YOUR INSTRUCTIONS :: Your response should consist of the entries below, written out exactly.

DATA PROVIDED ::
• • • •
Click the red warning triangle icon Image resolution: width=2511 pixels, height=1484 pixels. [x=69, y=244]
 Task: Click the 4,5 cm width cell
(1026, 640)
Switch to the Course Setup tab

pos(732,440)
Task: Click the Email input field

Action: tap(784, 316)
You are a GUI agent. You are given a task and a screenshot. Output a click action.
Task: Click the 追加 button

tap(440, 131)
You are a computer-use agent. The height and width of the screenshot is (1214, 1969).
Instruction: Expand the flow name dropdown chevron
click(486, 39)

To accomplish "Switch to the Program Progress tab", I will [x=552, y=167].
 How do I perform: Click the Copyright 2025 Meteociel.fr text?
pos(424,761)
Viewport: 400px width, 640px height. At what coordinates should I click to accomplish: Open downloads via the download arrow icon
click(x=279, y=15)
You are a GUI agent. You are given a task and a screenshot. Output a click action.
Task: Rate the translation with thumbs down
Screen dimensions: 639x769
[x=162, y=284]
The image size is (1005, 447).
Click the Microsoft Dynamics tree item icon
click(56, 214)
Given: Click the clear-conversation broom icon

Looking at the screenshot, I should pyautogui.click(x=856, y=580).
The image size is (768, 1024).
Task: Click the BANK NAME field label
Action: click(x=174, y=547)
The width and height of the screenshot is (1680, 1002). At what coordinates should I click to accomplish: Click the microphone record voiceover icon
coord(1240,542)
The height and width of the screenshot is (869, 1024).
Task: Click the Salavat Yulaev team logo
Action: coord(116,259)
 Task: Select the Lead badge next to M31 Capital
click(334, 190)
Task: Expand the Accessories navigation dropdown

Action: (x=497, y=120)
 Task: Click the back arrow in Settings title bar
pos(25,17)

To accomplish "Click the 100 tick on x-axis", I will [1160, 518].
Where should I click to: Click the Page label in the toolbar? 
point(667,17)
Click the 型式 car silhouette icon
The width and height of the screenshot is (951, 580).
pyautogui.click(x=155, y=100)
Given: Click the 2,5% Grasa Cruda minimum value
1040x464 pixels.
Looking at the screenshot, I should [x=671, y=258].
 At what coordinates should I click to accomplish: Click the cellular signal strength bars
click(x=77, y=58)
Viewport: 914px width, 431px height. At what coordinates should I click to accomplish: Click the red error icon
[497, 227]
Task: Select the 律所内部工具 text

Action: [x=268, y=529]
• • • •
REPLY TO THE EXERCISE ::
Click the red warning triangle icon Image resolution: width=2511 pixels, height=1484 pixels. [x=69, y=244]
 Task: Click the 4,5 cm width cell
(1026, 640)
Switch to the Course Setup tab

pos(732,440)
Task: Click the Email input field

Action: tap(784, 316)
You are a GUI agent. You are given a task and a screenshot. Output a click action.
Task: Click the 追加 button

tap(440, 131)
You are a computer-use agent. The height and width of the screenshot is (1214, 1969).
Instruction: Expand the flow name dropdown chevron
click(486, 39)

To accomplish "Switch to the Program Progress tab", I will [x=552, y=167].
 How do I perform: Click the Copyright 2025 Meteociel.fr text?
pos(424,761)
Viewport: 400px width, 640px height. At what coordinates should I click to accomplish: Open downloads via the download arrow icon
click(x=279, y=15)
You are a GUI agent. You are given a task and a screenshot. Output a click action.
Task: Rate the translation with thumbs down
Screen dimensions: 639x769
[x=162, y=284]
The image size is (1005, 447).
Click the Microsoft Dynamics tree item icon
click(56, 214)
Given: Click the clear-conversation broom icon

Looking at the screenshot, I should pyautogui.click(x=856, y=580).
The image size is (768, 1024).
Task: Click the BANK NAME field label
Action: click(x=174, y=547)
The width and height of the screenshot is (1680, 1002). At what coordinates should I click to accomplish: Click the microphone record voiceover icon
coord(1240,542)
The height and width of the screenshot is (869, 1024).
Task: Click the Salavat Yulaev team logo
Action: coord(116,259)
 Task: Select the Lead badge next to M31 Capital
click(334, 190)
Task: Expand the Accessories navigation dropdown

Action: (x=497, y=120)
 Task: Click the back arrow in Settings title bar
pos(25,17)

To accomplish "Click the 100 tick on x-axis", I will [1160, 518].
Where should I click to: Click the Page label in the toolbar? 
point(667,17)
Click the 型式 car silhouette icon
The width and height of the screenshot is (951, 580).
pyautogui.click(x=155, y=100)
Given: Click the 2,5% Grasa Cruda minimum value
1040x464 pixels.
Looking at the screenshot, I should [x=671, y=258].
 At what coordinates should I click to accomplish: Click the cellular signal strength bars
click(x=77, y=58)
Viewport: 914px width, 431px height. At what coordinates should I click to accomplish: Click the red error icon
[497, 227]
Task: Select the 律所内部工具 text

Action: [x=268, y=529]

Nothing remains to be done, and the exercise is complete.